What VibeScan checks
Every scan runs 8 automated security checks against your live app. Here is exactly what each one looks for and why it matters.
HTTPS Enforcement
CriticalVerifies that your app is served over HTTPS, not HTTP.
Without HTTPS, all data transmitted between your users and your app — including passwords, session tokens, and personal information — travels as plaintext. Anyone on the same network can read it.
App URL responds over HTTP, or redirects are not properly configured to force HTTPS.
CORS Policy
HighChecks the Access-Control-Allow-Origin response header for wildcard (*) or overly permissive values.
A wildcard CORS policy allows any website on the internet to make authenticated requests to your API on behalf of your users. An attacker's site can silently read your users' data or perform actions as them.
Access-Control-Allow-Origin: * appears in any response header.
X-Frame-Options
MediumChecks for the X-Frame-Options response header.
Without this header, your app can be embedded in an invisible iframe on a malicious website. Attackers use this for clickjacking — tricking users into clicking buttons they can't see.
X-Frame-Options header is missing from the response.
Content-Security-Policy
MediumChecks for the Content-Security-Policy (CSP) response header.
CSP defines which scripts, styles, and resources are allowed to load on your page. Without it, a cross-site scripting (XSS) vulnerability lets an attacker run any script — including ones that steal your users' sessions.
Content-Security-Policy header is missing from the response.
Strict-Transport-Security (HSTS)
MediumChecks for the Strict-Transport-Security header.
HSTS tells browsers to always use HTTPS for your domain, even if the user types http://. Without it, a first connection could happen over HTTP, interceptable by a network attacker.
Strict-Transport-Security header is missing from the HTTPS response.
X-Content-Type-Options
LowChecks for the X-Content-Type-Options: nosniff header.
Without this header, browsers may try to "sniff" the content type of a file and execute it as a different type. For example, a text file uploaded by a user might be interpreted and executed as HTML.

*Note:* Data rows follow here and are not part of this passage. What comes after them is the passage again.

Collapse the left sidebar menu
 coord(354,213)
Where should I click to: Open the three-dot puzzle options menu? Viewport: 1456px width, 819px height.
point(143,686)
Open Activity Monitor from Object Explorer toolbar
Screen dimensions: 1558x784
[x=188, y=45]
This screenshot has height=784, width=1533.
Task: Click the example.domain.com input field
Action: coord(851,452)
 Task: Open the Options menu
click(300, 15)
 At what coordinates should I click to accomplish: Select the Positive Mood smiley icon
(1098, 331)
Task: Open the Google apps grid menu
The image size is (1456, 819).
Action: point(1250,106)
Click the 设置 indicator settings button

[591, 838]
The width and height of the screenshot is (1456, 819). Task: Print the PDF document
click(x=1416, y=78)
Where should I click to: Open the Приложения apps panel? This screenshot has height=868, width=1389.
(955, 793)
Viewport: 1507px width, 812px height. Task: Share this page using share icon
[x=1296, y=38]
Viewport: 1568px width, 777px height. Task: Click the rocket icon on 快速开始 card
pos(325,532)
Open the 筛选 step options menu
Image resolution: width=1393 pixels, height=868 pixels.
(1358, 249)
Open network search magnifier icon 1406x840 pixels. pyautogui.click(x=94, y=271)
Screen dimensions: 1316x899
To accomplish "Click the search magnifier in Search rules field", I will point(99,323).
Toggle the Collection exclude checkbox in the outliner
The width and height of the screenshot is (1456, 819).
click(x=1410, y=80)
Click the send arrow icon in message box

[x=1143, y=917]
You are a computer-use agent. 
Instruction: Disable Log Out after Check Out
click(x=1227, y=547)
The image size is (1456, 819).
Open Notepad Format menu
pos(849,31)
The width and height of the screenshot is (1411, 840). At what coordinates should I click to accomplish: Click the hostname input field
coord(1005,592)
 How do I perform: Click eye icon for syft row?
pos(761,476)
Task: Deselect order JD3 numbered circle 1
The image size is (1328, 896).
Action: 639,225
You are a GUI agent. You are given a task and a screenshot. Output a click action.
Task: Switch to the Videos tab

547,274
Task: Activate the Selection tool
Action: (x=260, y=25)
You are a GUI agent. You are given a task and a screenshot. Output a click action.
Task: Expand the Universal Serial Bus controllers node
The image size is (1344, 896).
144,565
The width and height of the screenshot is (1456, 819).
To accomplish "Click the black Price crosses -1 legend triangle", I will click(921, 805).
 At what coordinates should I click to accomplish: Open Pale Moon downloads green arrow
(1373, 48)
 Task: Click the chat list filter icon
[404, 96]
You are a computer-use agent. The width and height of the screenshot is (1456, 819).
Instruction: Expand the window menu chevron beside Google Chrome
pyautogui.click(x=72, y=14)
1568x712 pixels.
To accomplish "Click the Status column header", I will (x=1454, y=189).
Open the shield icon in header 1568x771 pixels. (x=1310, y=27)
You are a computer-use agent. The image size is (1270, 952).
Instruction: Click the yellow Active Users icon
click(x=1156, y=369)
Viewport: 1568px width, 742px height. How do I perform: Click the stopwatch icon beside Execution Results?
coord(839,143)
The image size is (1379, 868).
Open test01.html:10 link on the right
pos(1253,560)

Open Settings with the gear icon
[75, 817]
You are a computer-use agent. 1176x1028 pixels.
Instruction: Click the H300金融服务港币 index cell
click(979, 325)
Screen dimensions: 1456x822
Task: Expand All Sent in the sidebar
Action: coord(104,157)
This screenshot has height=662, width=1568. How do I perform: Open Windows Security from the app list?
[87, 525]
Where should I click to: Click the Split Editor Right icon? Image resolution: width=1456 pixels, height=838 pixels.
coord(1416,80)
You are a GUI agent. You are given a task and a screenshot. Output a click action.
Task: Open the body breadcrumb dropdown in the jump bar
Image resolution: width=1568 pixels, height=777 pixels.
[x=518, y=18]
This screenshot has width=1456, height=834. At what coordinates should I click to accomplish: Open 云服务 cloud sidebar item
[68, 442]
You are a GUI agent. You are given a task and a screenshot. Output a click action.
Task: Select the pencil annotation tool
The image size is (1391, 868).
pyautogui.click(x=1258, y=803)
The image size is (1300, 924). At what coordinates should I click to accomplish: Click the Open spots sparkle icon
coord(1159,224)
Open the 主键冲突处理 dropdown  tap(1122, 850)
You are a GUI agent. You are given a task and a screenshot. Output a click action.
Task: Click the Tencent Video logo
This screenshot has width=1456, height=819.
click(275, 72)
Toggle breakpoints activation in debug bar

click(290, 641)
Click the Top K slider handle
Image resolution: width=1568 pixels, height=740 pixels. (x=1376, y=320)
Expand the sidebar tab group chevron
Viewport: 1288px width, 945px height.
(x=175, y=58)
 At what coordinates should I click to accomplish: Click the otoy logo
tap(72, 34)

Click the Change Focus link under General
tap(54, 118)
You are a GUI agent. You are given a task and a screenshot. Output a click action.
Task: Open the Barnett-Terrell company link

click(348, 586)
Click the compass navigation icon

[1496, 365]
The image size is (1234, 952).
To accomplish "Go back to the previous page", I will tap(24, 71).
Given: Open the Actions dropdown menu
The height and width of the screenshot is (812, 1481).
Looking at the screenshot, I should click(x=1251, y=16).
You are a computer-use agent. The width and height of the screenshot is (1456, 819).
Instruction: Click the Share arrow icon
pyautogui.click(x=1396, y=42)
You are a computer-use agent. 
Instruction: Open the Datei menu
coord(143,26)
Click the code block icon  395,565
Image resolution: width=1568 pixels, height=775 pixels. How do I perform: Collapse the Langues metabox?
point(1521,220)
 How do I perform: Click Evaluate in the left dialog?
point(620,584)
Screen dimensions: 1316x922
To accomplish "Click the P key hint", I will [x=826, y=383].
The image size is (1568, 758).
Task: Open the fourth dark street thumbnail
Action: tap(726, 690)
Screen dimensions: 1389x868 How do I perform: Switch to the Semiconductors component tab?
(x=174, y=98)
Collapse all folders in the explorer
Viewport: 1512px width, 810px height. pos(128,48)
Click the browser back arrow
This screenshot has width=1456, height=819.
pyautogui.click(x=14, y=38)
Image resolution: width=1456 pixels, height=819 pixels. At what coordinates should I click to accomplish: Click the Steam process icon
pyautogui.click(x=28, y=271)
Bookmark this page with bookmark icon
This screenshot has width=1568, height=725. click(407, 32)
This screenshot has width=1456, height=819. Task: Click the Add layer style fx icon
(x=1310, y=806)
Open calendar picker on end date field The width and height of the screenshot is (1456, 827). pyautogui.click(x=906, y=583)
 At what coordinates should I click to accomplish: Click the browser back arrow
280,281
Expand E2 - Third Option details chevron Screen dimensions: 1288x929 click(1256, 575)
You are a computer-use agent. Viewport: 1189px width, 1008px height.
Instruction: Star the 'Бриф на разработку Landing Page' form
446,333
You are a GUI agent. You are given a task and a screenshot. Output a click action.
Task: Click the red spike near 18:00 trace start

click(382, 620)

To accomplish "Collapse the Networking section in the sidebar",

X-Content-Type-Options header is missing.
Exposed Secrets in Page Source
CriticalScans the page HTML and loaded JavaScript for patterns matching API keys, tokens, and credentials.
Secrets in client-side code are visible to every user of your app. A Supabase ANON key with disabled RLS, an OpenAI key, or a Stripe key can be extracted from your page source in seconds.
Patterns matching Supabase ANON keys, service role keys, OpenAI API keys (sk-), JWT tokens, Bearer tokens, AWS access keys (AKIA), or generic API key patterns in client-accessible source.
Sensitive Paths in robots.txt
LowFetches and analyzes your robots.txt file for paths that suggest sensitive internal routes.
robots.txt is meant to guide search crawlers, but it also tells attackers exactly which paths exist in your app. Paths like /admin, /api, /dashboard, /internal listed in robots.txt are a roadmap for an attacker.
Paths like /admin, /api, /internal, /dashboard, /staff, /superuser, or similar present in robots.txt.